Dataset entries
= Beginning of Section =
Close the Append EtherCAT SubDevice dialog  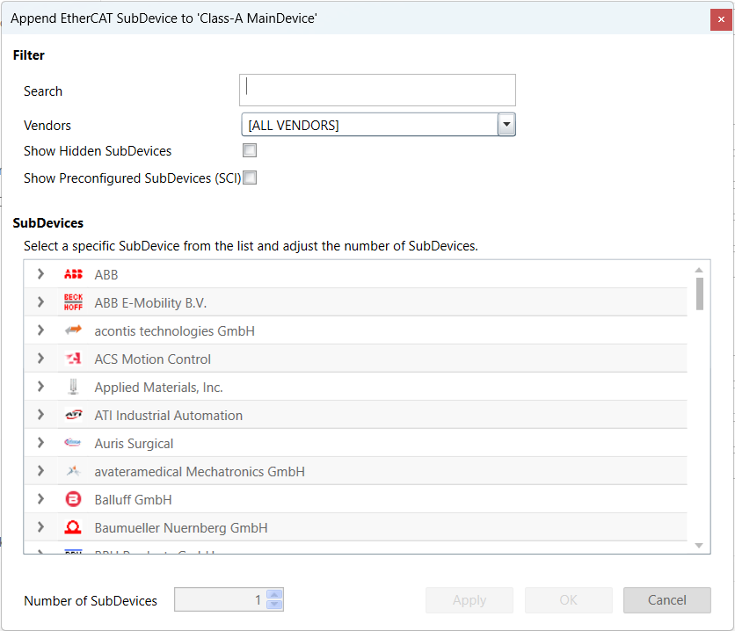coord(721,18)

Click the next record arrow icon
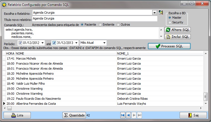(x=134, y=115)
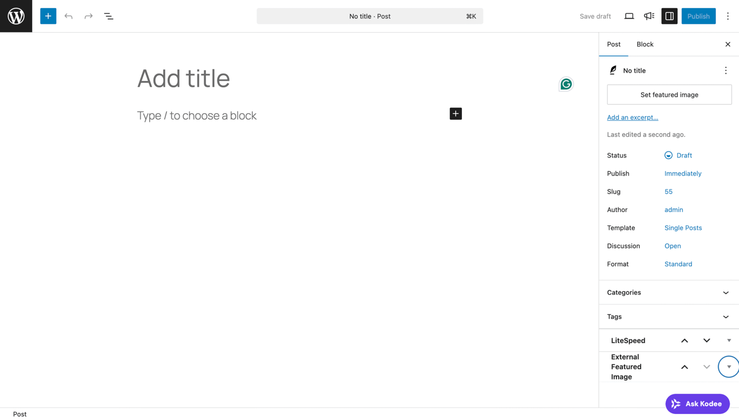This screenshot has height=420, width=739.
Task: Click the Add title field
Action: pyautogui.click(x=183, y=79)
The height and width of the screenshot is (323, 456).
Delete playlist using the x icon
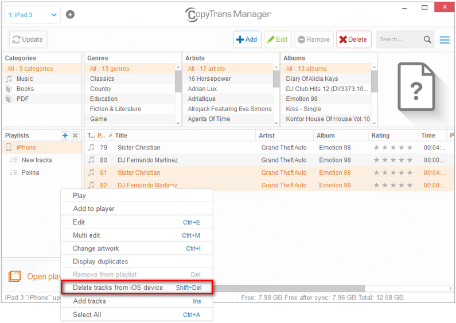pyautogui.click(x=75, y=136)
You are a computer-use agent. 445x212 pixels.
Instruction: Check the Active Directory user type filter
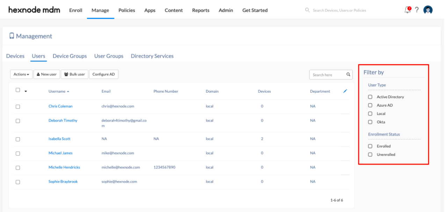(370, 97)
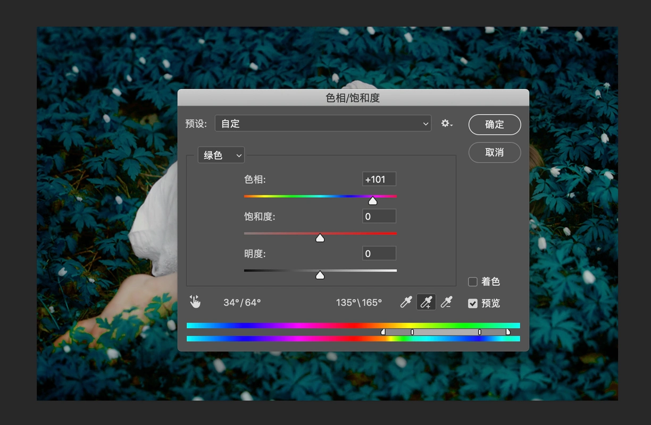
Task: Expand the preset list with its arrow
Action: coord(425,123)
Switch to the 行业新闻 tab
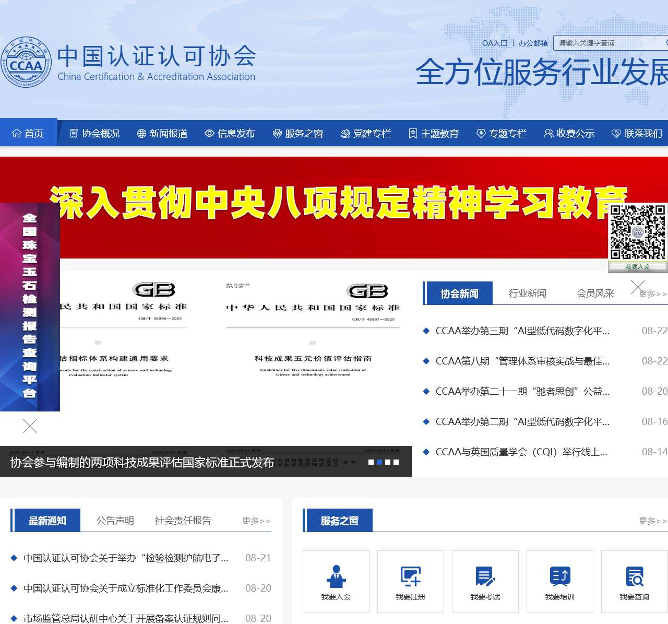Screen dimensions: 668x624 [527, 293]
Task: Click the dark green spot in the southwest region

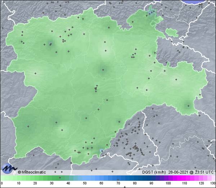Action: pyautogui.click(x=28, y=126)
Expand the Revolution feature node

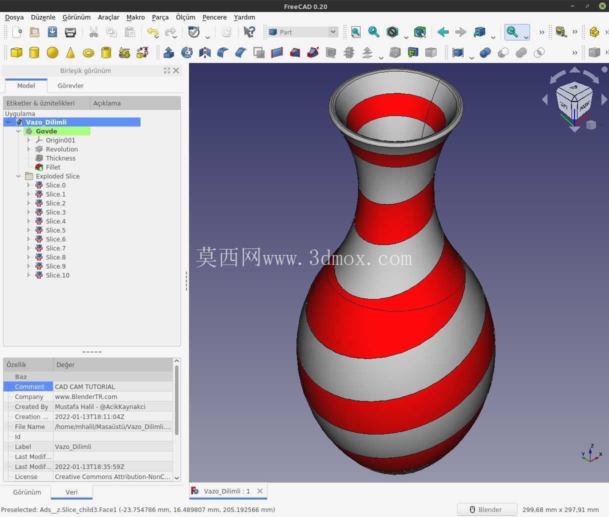tap(29, 149)
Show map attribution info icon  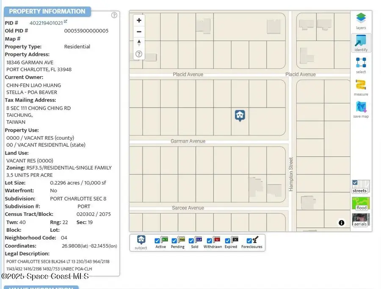[x=342, y=223]
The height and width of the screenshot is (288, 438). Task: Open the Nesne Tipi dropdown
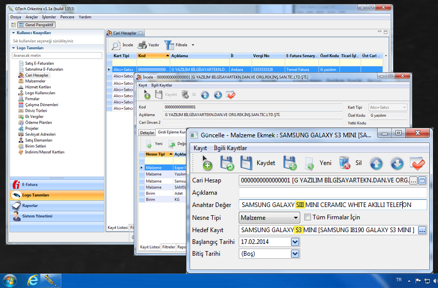click(x=295, y=218)
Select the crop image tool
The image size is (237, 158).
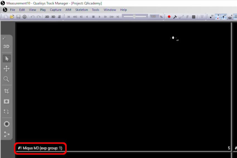[6, 91]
= End of Section =
> **WHAT NEEDS TO BE DONE**
Look above and copy only the lines from the one holding "Click the next record arrow icon" to the one holding "You are a computer-use agent. 445x212 pixels.", both included, exactly, minus the pictures.

> **FINISHED EXERCISE**
Click the next record arrow icon
(x=134, y=115)
This screenshot has height=420, width=739.
Task: Click the Add title field
Action: pyautogui.click(x=183, y=79)
The height and width of the screenshot is (323, 456).
Delete playlist using the x icon
pyautogui.click(x=75, y=136)
You are a computer-use agent. 445x212 pixels.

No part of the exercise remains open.